Godard: The First Wave
January 3 – March 4, 2015
From January 3 through March 4, the Gene Siskel Film Center presents “Godard: The First Wave,” a series of seventeen features and three shorts concentrating on the still vigorous auteur’s early career.
Recently turned 84, Jean-Luc Godard is the seminal figure of modernist cinema, holding a position in film history roughly equivalent to that of James Joyce in literature, Paul Cézanne in painting, and Charlie Parker in jazz. As the early Godard champion and chronicler Richard Roud wrote, “There is the cinema before Godard and the cinema after Godard.”
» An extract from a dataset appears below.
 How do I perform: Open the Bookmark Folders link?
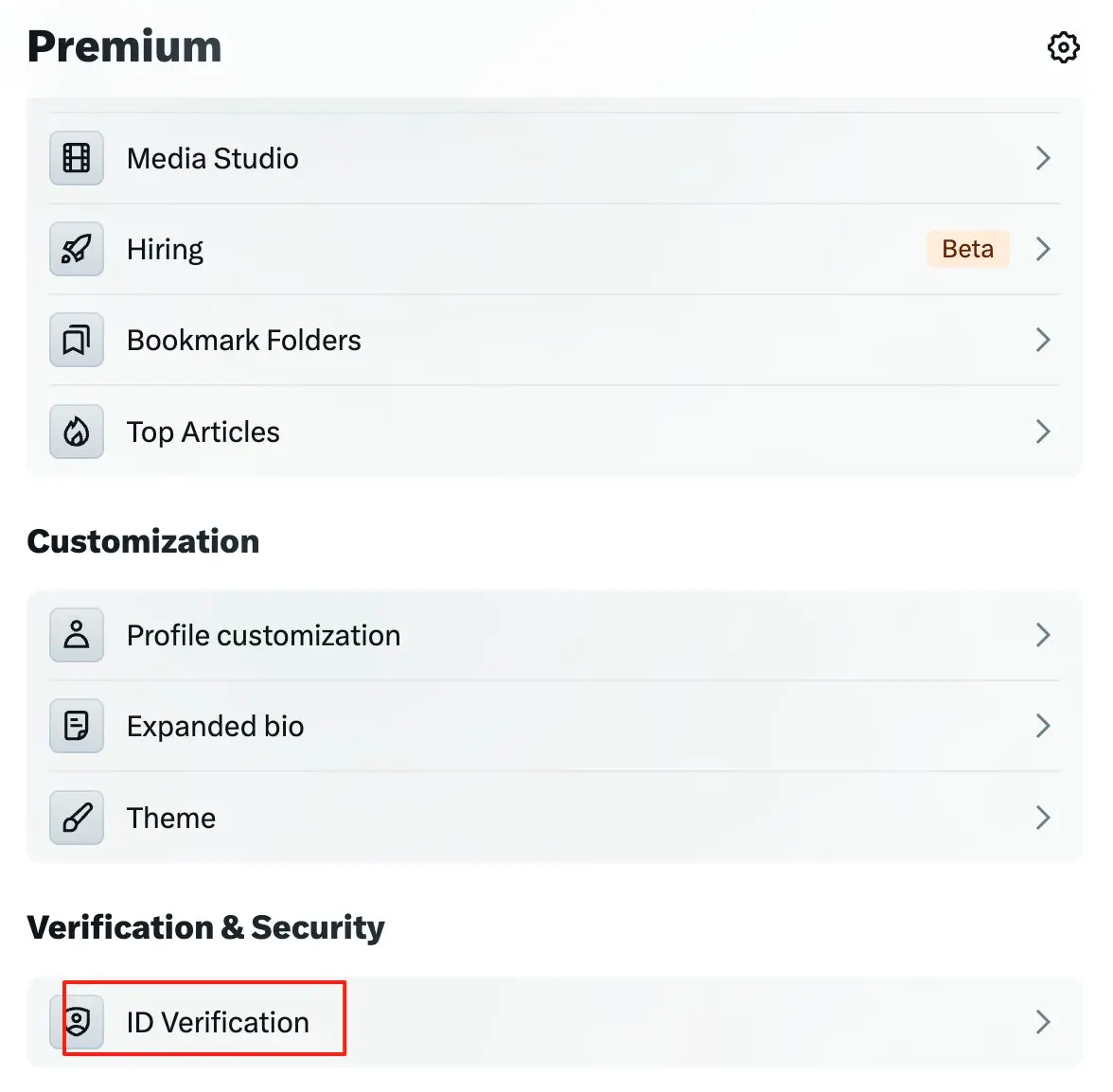pyautogui.click(x=243, y=340)
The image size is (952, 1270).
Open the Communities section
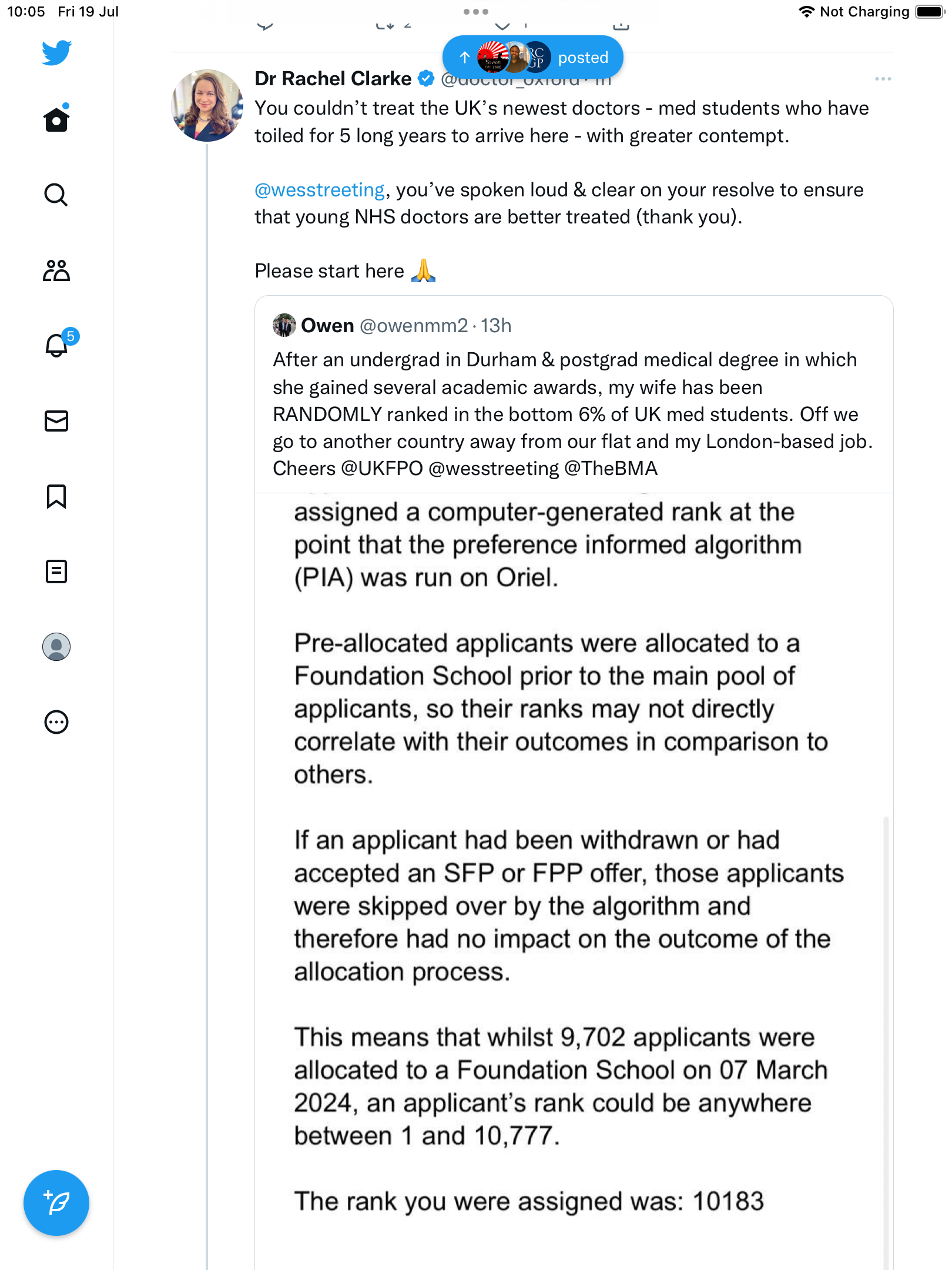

From his groundbreaking first feature BREATHLESS to his recent Cannes sensation GOODBYE TO LANGUAGE 3D (playing at the Film Center, January 16–February 5), the perennially experimental filmmaker has remained in the front line of film innovation for over fifty years. Godard created the most adventurous works of the early New Wave, mastered a rich collage-like style in the mid-1960s, completely reexamined the bases of his art in the deconstructive political provocations of the post-1968 period, consolidated his experiments in a series of fresh and assured masterpieces in the 1980s, and embraced video in his vanguard works of the 21st century.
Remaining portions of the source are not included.